Tentu saja, uang operasional sudah habis digunakan untuk bayar pajak sewa tempat sehingga untuk belanja garam, bawang putih, atau kaldu ayam asli pun sudah tidak tersisa banyak. Memang berapa sih harga sewa lounge untuk jualan makanan di bandara? Meski di sini tidak dipaparkan secara transaparan, saya taksir harganya lebih mahal ketimbang kontrak rumah di Jakarta Selatan. Jadi tidak bisa dipungkiri, micin jadi andalan utama dan micin berkualitas rendah sepertinya banyak digunakan disini.
Tapi jujur, saya kasihan. Tak lama mereka akan kalah oleh restoran fast-food-chain dan supermarket yang menyediakan mie instan gelasan. Padahal kan enak jika di bandara bisa makan bakso atau mie ayam, tapi kalau rasanya sudah seperti air daun bawang jadi sedih juga.
6. Kenapa petugas counter check-in suka mengobrol dan bercanda saat melayani calon penumpang?
Pernah mengalami tidak, saat kita menyerahkan KTP dan kode booking, lalu petugas mengecek tapi kepalanya nengok ke sebelah dan melanjutkan gosip yang tertunda atau sekedar “Eh ceu, gue heran deh tadi si X ngapain ya nyamperin pacarnya di belakang? Bukannya mereka lagi berantem”, terus petugas sebelahnya menanggapi “Iya yah ceu, kasihan gue lihatnya, tinggal baikan aja susah banget ya ceu”, lalu mereka berdua cekikikan. Apaan sih?
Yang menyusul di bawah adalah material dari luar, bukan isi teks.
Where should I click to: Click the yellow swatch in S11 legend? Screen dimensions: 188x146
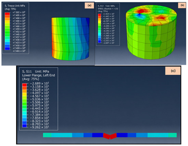[24, 94]
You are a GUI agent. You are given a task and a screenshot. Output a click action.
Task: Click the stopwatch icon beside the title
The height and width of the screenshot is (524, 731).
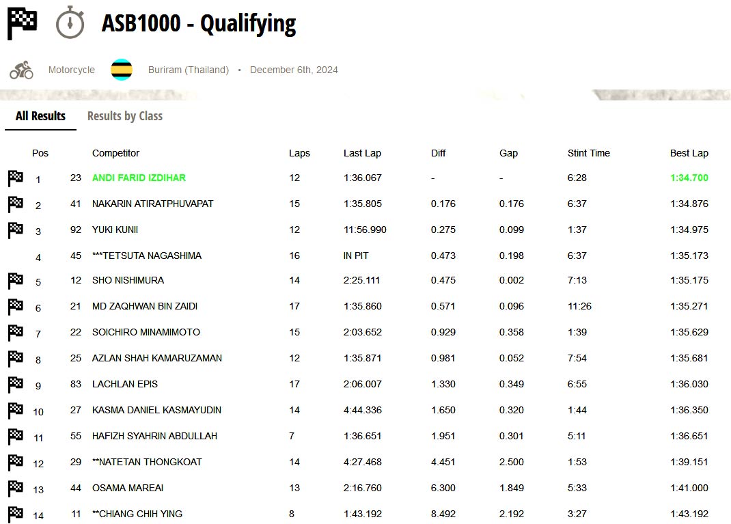click(x=70, y=23)
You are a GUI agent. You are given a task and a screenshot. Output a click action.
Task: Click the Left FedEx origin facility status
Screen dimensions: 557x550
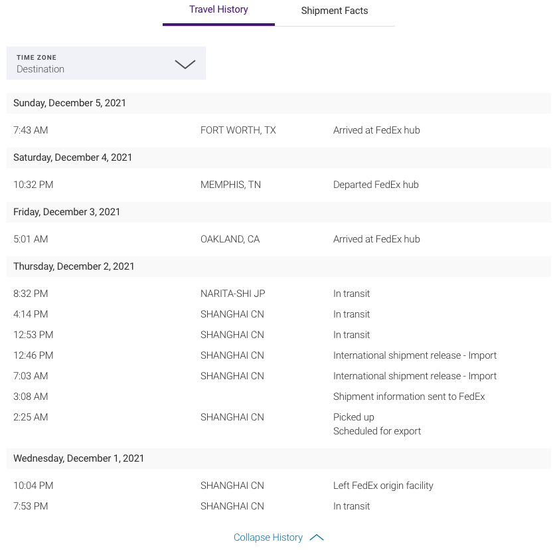tap(383, 486)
Saya percaya bekerja di balik desk seperti itu memang membosankan dan bergosip atau mengobrol cekikikan bisa menambah ceria suasana kerja. Tapi saat sedang berhadapan dengan calon penumpang mbok ya service excellent gitu. Calon penumpang jangan dicuekin asyik sendiri, diajak bergosip bareng kan bisa atau dibisikin saja kalau tidak mau ketahuan.
Saya rasa kenapa mereka melakukan ini adalah karena ingin terlihat akrab antar sesama petugas dihadapan penumpang. Biar kelihat cool yeah we’re gank, girl-gank or boy-gank gitu kali. Ingin menunjukkan bahwa meski bekerja menjadi petugas check-in kita masih bisa bersosialisasi dengan maksimal sehingga terciptalah suasana work-life balance. Sip, pesan tersampaikan.
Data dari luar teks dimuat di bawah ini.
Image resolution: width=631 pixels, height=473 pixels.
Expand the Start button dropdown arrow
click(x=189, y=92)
7. Kenapa tidak ada fasilitas asyik untuk calon penumpang yang menunggu pesawat?
Lupakan kursi pijat reyot berbayar atau toko duty-free yang terlihat sophisticated tapi tidak menarik itu. Kita sudah mau tahun 2018, masa boarding room begitu-begitu saja? Tahun lalu ada calon penumpang yang meninju kaca counter suatu maskapai penerbangan yang delay-is-my-middle-name, bayangkan kalau saja di boarding room itu ada sofa bed, siapa pun yang kena delay 7 jam mesti tidak akan terlalu emosi karena bisa istirahat cukup. Jangan lupa dibuat peraturan bahwa kursi itu hanya boleh ditiduri, jika tidak tidur maka duduk di kursi biasa saja.
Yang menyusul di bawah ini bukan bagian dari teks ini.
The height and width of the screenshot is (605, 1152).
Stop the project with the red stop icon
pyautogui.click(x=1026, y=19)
Selanjutnya vending machine berisi cemilan-cemilan micin. Hal ini akan membuat waktu menunggu tidak terlalu terasa karena mulut mengunyah kripik-kripik asin yang bikin bibir tebal atau cokelat batangan yang bisa meningkatkan hormon oksitosin sehingga calon penumpang yang tadinya kesal karena delay, jadi riang kembali. Fasilitas lain adalah majalah yang bebas dibaca oleh siapapun, atau koran jika tidak ingin yang terlalu mahal. Toko buku yang ada di bandara biasanya kan fancy-fancy tuh, kebanyakan buku tidak dibuka sehingga tidak bisa menumpang baca. Fasilitas-fasilitas kecil ini jarang sekali kepikiran ada bandara kita padahal aktivitas delay ini sering sekali terjadi.
8. Kenapa di Terminal 1A Bandara Soekarno-Hatta ada tangga yang aneh dan tidak berfaedah?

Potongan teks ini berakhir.